Slavoj Zizek (1949-) - Key Figures in Literary Theory

The Blackwell Guide to Literary Theory - Gregory Castle 2007

Slavoj Zizek (1949-)
Key Figures in Literary Theory

Slavoj Zizek was born in Ljubljana, Slovenia, and studied philosophy at the University of Llubljana, where he received his doctorate. He also studied Psychoanalysis at the University of Paris and underwent analysis by Jacques Alain Miller, Jacque Lacan's son-in-law. In 1979, he became a researcher at the Institute for Sociology and Philosophy, at the University of Llubljana. He has lectured widely and served as a visiting professor in many US and European universities. In the 1980s, he was active in Slovenian politics, running for the presidency of the Republic of Slovenia in 1990. In addition to his duties at the Institute of Sociology, Zizek teaches at the European Graduate School in Saas-Fee, Switzerland.

Zizek is one of the most provocative and original thinkers to emerge in the 1990s and has written on a wide array of topics. From the beginning of his career, he has worked within two very different theoretical traditions: Critical Theory and poststructuralist Psychoanalysis. Following the lead of early theorists like Herbert Marcuse, he applied psychoanalytic theory to social and cultural phenomena. In the space of two years, he published The Sublime Object of Ideology (1989), a study of Marx and Hegel from a Lacanian perspective, and Looking Awry (1991), a Lacanian reading of popular culture, including the films of Alfred Hitchcock. These texts established Zizek as one of the most influential Lacanian theorists. Tarrying with the Negative (1993) uses Lacanian theories to understand the power and variety of contemporary ideologies. His study of the Lacanian “Thing” - the unknowable REAL object that serves as the magnetic center for unconscious thoughts - within a context of Eastern European nationalism was a signally important application of Psychoanalysis to social phenomena. In the 1990s, he wrote and edited numerous volumes on Psychoanalysis, and several works on the German Romantic critic F. W. J. von Schelling. In Plague of Fantasies (1997), he explored the breakdown of the centered psychological SUBJECT in the COMMODIFIED space of fantasy.

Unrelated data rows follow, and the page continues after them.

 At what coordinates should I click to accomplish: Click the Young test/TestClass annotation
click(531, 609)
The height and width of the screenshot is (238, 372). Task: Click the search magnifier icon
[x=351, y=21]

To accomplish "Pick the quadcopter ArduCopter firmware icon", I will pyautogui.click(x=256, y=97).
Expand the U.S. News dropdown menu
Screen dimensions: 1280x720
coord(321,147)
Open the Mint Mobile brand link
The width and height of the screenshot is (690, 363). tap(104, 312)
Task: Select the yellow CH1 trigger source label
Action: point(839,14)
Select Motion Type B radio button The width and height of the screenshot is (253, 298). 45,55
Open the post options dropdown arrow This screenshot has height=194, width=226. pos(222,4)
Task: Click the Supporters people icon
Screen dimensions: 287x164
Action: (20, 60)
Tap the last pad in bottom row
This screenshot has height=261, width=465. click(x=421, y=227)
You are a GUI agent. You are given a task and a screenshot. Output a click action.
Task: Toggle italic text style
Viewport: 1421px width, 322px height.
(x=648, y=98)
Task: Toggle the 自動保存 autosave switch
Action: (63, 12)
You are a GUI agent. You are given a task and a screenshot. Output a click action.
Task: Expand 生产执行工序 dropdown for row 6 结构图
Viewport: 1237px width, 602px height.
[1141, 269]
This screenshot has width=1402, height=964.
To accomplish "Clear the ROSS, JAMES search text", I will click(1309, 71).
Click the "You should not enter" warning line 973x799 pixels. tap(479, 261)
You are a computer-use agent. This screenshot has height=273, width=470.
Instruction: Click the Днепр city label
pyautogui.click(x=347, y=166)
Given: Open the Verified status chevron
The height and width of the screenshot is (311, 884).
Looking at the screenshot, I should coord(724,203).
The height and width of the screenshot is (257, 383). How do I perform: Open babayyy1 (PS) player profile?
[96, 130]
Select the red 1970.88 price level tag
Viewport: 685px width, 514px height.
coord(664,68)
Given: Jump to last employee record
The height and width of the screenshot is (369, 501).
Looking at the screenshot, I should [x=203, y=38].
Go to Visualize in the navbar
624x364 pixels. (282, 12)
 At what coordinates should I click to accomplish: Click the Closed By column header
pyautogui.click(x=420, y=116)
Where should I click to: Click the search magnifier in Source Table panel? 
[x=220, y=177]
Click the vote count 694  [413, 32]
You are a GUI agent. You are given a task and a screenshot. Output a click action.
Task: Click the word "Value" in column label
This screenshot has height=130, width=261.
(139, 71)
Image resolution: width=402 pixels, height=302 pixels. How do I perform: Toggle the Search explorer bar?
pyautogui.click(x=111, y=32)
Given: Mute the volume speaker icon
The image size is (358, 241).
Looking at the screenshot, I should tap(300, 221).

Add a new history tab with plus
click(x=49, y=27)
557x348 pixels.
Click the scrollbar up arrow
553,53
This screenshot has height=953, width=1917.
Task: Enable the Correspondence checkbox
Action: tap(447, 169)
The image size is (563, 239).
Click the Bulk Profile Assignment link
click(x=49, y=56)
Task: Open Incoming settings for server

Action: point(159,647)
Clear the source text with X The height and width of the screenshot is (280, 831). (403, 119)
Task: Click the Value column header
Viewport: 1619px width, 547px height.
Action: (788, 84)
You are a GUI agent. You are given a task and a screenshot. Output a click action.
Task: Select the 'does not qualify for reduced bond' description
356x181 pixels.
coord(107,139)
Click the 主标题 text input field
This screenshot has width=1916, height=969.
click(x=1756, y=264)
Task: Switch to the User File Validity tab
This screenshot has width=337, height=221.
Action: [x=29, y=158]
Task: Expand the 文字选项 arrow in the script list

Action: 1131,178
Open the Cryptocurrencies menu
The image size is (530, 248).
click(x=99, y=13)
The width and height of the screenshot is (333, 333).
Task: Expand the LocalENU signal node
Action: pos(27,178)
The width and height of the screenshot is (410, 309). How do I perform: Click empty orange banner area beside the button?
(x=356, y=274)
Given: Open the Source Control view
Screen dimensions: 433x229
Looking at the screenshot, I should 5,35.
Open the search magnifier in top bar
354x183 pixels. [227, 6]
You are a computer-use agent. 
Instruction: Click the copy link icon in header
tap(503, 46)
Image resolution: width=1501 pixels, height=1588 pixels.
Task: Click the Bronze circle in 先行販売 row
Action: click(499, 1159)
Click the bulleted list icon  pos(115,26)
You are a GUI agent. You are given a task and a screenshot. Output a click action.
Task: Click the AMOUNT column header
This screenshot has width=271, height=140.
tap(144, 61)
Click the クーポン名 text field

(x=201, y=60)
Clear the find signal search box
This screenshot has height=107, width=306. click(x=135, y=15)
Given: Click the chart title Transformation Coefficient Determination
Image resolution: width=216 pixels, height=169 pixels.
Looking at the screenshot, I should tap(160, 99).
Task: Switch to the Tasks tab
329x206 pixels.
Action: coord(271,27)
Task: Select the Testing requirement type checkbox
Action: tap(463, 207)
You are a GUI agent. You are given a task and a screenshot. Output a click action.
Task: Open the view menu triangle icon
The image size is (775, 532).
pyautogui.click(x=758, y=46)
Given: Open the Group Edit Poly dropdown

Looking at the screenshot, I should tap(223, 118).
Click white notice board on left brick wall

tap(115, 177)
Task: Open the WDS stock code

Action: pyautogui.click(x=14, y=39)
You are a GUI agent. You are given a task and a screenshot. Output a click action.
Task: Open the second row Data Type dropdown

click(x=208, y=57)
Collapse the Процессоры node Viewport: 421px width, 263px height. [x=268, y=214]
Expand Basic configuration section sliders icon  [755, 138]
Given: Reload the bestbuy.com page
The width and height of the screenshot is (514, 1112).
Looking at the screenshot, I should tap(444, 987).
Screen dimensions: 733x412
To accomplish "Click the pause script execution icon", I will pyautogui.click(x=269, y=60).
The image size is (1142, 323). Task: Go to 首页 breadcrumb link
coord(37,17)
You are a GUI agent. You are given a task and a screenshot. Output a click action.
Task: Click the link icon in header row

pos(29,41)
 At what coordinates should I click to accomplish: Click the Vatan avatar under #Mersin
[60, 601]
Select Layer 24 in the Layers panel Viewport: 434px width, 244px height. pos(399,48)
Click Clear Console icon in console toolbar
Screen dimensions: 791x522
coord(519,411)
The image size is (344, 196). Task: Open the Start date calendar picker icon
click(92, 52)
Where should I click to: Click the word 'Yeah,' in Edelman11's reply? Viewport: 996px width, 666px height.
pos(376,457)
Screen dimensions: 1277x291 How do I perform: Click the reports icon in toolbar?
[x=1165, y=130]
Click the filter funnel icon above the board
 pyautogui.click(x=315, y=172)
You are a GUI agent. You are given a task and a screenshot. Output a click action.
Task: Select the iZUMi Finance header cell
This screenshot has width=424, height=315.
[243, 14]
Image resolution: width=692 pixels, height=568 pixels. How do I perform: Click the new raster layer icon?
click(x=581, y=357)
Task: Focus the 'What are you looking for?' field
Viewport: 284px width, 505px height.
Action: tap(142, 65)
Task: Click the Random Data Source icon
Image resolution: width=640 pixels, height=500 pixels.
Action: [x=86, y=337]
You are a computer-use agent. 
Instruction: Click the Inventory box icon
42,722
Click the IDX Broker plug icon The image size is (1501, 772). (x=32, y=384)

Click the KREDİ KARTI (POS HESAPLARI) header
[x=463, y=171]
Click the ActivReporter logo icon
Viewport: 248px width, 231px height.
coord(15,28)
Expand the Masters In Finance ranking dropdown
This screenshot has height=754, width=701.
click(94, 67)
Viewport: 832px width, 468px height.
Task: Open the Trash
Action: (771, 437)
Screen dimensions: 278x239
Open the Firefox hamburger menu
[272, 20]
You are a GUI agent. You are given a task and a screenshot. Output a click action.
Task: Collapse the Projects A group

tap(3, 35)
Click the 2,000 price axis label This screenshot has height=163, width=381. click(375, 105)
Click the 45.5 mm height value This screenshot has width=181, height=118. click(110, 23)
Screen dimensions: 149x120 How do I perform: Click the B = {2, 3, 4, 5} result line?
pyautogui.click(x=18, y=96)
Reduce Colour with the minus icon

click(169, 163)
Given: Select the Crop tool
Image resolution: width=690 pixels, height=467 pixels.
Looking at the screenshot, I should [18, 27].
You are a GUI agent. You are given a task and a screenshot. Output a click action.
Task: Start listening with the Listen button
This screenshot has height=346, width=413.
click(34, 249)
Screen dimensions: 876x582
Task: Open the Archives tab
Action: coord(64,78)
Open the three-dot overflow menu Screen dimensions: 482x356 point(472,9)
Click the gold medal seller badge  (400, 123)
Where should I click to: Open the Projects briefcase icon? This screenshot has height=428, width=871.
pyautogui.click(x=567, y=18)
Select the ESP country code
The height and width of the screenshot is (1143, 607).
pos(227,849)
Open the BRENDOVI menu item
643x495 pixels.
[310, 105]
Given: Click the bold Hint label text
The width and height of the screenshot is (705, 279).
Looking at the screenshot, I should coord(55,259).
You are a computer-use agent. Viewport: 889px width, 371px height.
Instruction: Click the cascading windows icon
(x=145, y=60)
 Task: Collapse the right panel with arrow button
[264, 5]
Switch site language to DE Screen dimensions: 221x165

In the late 1990s and the first few years of the new millennium Zizek published books on political SUBJECTIVITY, David Lynch's Lost Highway, Christian belief, and totalitarianism. In Contingency, Hegemony, Universality (2000), he joined Judith Butler and Ernesto Laclau in an exploration of the uses of Kantian and Hegelian theories for leftist political theory. The essays in this volume critiqued the classical theories of universality and suggested that contingent forms of it might prove useful for political action. A similar argument is mounted in The Fragile Absolute, Or, Why is the Christian Legacy Worth Fighting For? (2000). In the wake of the attacks on the World Trade Center, Zizek has written on the occupation of Iraq, notably in Welcome to the Desert of the Real! (2002). His work demonstrates eloquently that theory has a vital role to play in contemporary politics.

SELECTED BIBLIOGRAPHY

Zizek, Slavoj. Enjoy Your Symptom!: Jacques Lacan in Hollywood and Out. New York: Routledge, 1992.

---- . Looking Awry: An Introduction to Jacques Lacan through Popular Culture. Cambridge, MA: MIT Press, 1991.

---- . Tarrying with the Negative: Kant, Hegel, and the Critique of Ideology. Durham: Duke University Press, 1993.

---- . Welcome to the Desert of the Real!: Five Essays on September 11 and Related Dates. London and New York: Verso, 2002.

---- . The Zizek Reader. Eds. Elizabeth Wright and Edmond Leo Wright. Oxford and Malden, MA: Blackwell Publishers, 1999.